WorldCom Stocks Fall, Set Volume Record

WorldCom Inc. shares set a one-day trading record and fell 13.8 percent Tuesday as Standard & Poor's dropped the troubled company's stock from its benchmark S&P 500 Index.

More than 550 million shares changed hands in regular trading _ about 10 times WorldCom's daily average volume _ as professional investors who manage index funds that mimic the S&P 500 rushed to sell millions of WorldCom shares.

The previous Nasdaq record was 303.7 million shares of Intel Corp. traded Sept. 22, 2000. The one-day New York Stock Exchange volume record: 339.7 shares of Enron Corp. on Nov. 28.

Standard & Poor's said it dropped WorldCom because the Clinton-based telecom was no longer representative of the sector.

"Once the stock got below $5 there was an increasing risk that something like this could happen,'' said Ramkrishna Kasargod, an analyst with Morgan Keegan & Co. in Memphis. "This just adds another bout of selling pressure.''

WorldCom stock, which has lost more than 90 percent of its value this year, tumbled 20 cents to close at $1.24 on the Nasdaq Stock Market.
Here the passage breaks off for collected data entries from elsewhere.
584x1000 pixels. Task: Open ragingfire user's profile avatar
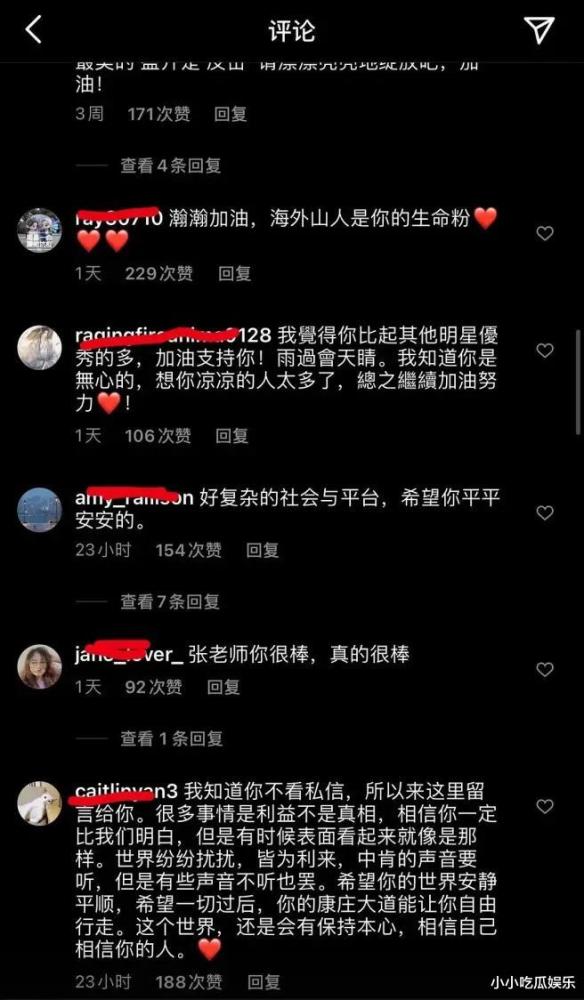tap(40, 348)
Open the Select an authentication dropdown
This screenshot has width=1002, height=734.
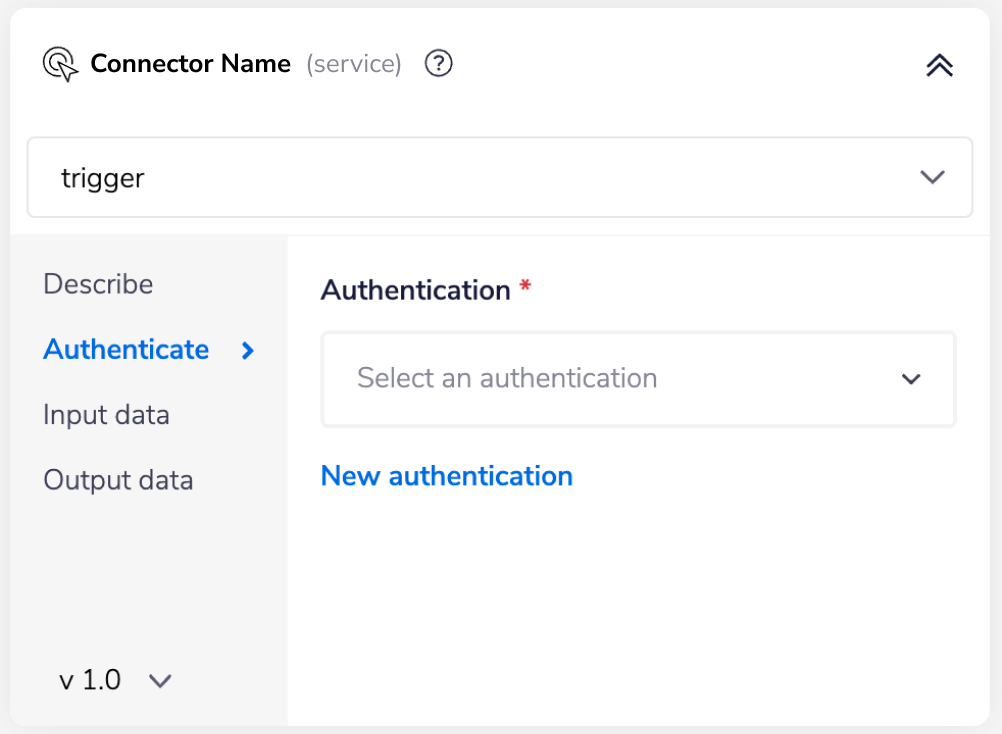click(639, 379)
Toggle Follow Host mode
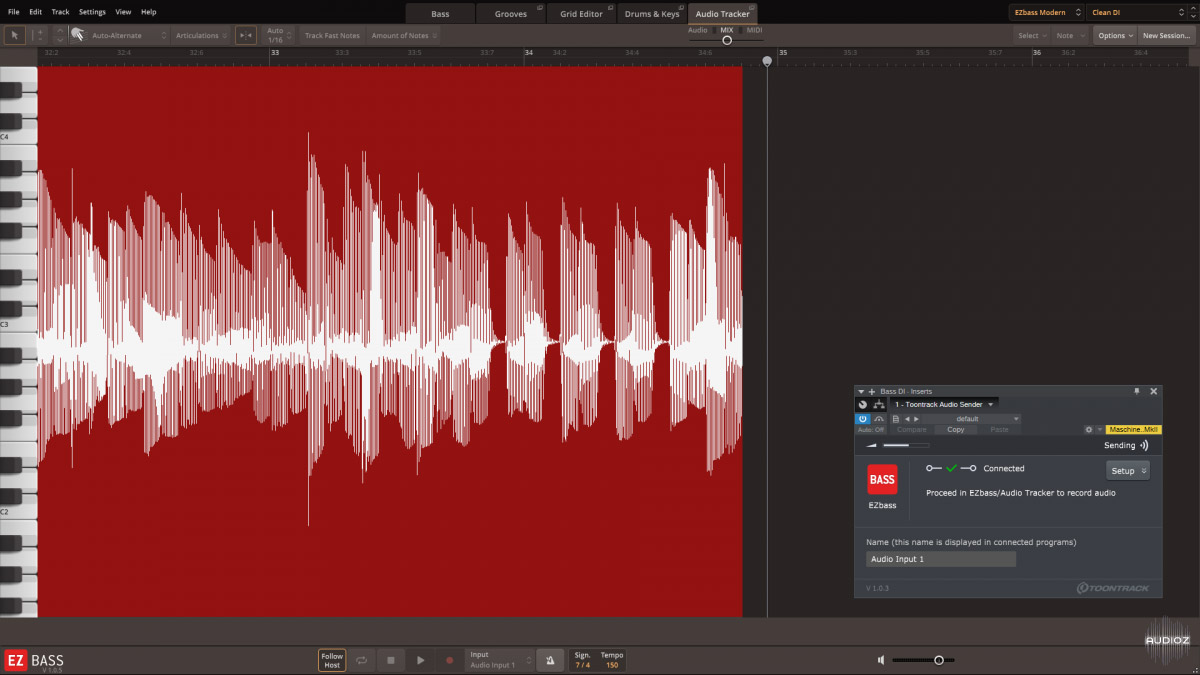 (331, 660)
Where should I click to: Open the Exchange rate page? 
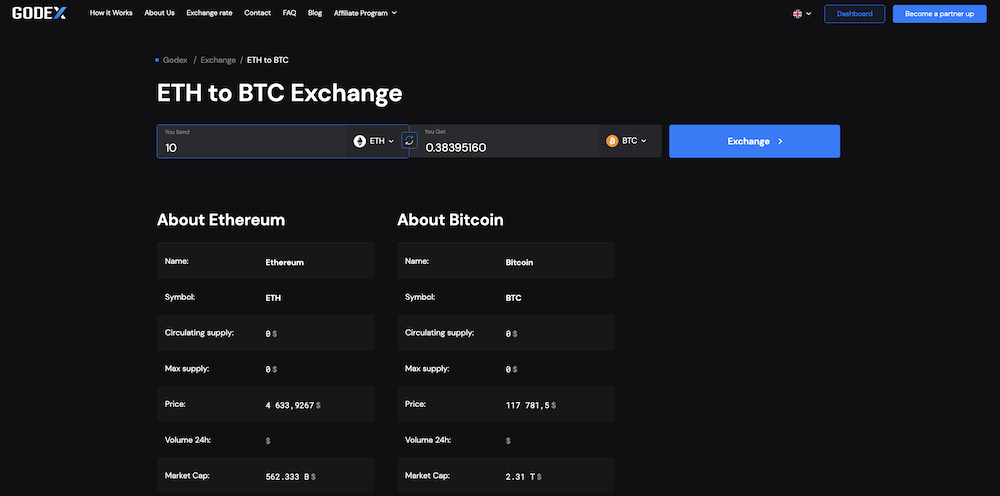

The stock had fallen as low as $1.08 earlier.

WorldCom spokesman Brad Burns said S&P's decision to replace WorldCom with Apollo Group Inc. on the S&P 500 "has absolutely no impact on our customers or our liquidity.''

The switch took place after the markets closed Tuesday.

Last week, after S&P, Moody's and Fitch downgraded WorldCom's bond ratings to junk status, new chief executive John Sidgmore downplayed worries about liquidity but admitted some customers were nervous about the company's tenuous financial condition.

WorldCom is dealing with concerns about its ability to repay $30 billion in debt and a Securities and Exchange Commission investigation into lending and accounting practices.

WorldCom has enough cash on hand to pay its debts through 2003. Analysts are worried the company may not be able to make payments in 2004 and beyond because debt will increase as the company's earnings drop.

Sidgmore is in the midst of a 30-day review of the company's assets, some of which are likely to be sold to raise cash. The company also is negotiating with banks to arrange billions in credit.

"At this point, first and foremost, they need to focus their efforts on renewing credit lines and maintaining customers,'' said David Burks with J.J.B. Hilliard, W.L. Lyons in Louisville, Ky.